Friday, June 30, 2023

The Judiciary’s Corruption, and Democracy’s

When I first started traveling to India in the late 1980s, I found a developing country beset by almost inconceivable difficulties. Yet amid those challenges, Indians had managed to forge a functioning democracy. Elections were fair and surprisingly well-run. But mostly, the democracy held together because India’s judiciary wasn’t corrupt. Justice moved very slowly and in a country of a billion, was always splitting at the seams. Yet those who had their day in court found more or less what they’d get in the UK or the US or Canada. It demonstrated to me that judicial health is the essence of democracy. If people believe all are equal before the law, they can place their trust in the system. 

The US Supreme Court is busily dismantling that belief decades later here at home. It’s not that the six-member majority issues conservative rulings, it’s that these rulings often don’t have any basis in fact or the law. The Justices use originalism when it suits them. They observe precedent when it suits them. They regard some portions of the constitution—the 2nd amendment—as sacrosanct, but pretend others (the 4th and 14th) don’t exist. They use the facts that support their rulings and ignore those that don’t. The decisions often read like a Tucker Carlson monologue rather than a judicial finding. 

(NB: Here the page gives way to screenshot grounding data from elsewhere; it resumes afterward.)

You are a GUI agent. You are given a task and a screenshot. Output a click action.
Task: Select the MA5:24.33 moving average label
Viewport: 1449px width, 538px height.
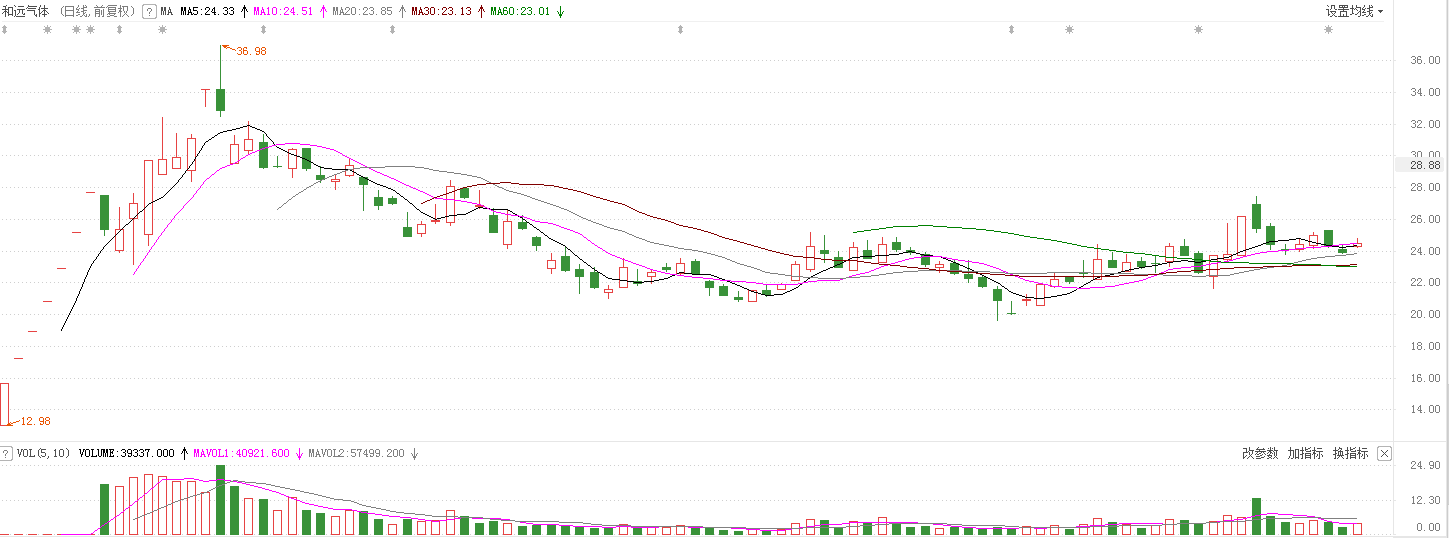(207, 12)
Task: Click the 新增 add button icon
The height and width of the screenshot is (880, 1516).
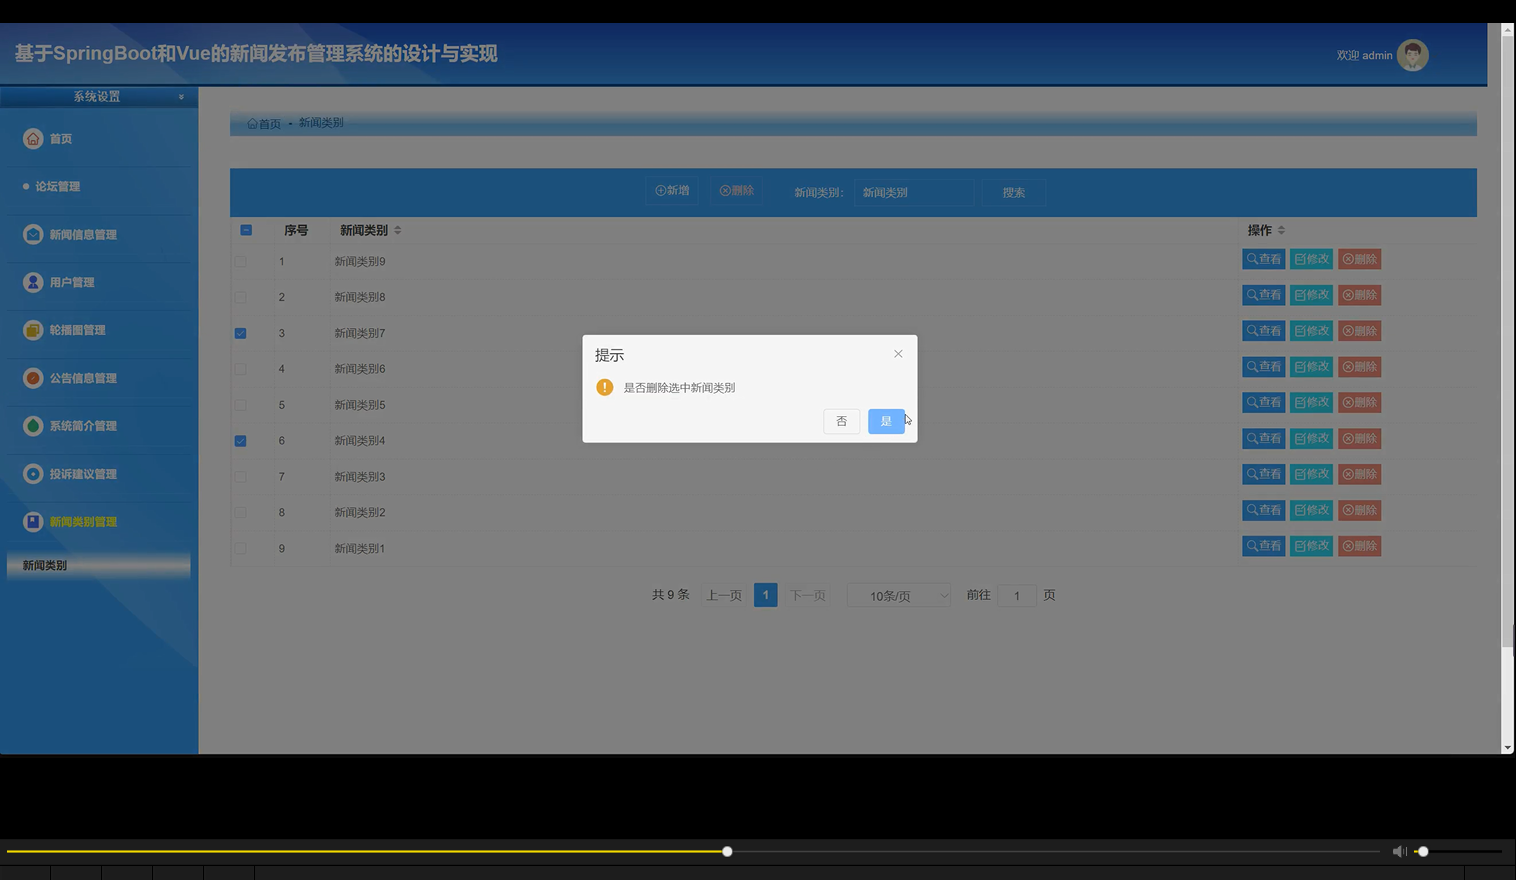Action: (x=661, y=190)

This isn’t just bad because these rulings have malignant effects. The Court’s rulings are bad because they undermine our confidence in law—and particularly in justice. Democracy rests on this very strange agreement to let our political foes govern, to enact policies we may despise. The glue that holds the agreement together is law. The political system may whiplash between parties, but the laws of the country are the stabilizing force. Especially important is the belief that justice does not die when you lose an election. 

The Supreme Court is exercising its raw power in handing down these rulings. It comes at a huge cost; they are, at the same time, destroying the sense that justice prevails. I don’t want to be Pollyannaish about this—the judiciary was never completely separate from politics. Giving the judiciary final say on constitutional matters was always something of a kludge. But it worked so long as the judiciary stuck to legal norms and based their decisions on fact. When you have a court so disinterested in maintaining even the appearance of preserving these norms, the cost is dear. 

(And all that would be true even if the justices were personal paragons of ethics. Needless to say, they are not.)

As bad as Trump is, as disturbing as the direction of the Republican Party, these problems are categorically normal for a democracy. You always have autocratic or incompetent politicians. A corrupt judiciary—that’s an order of magnitude more difficult.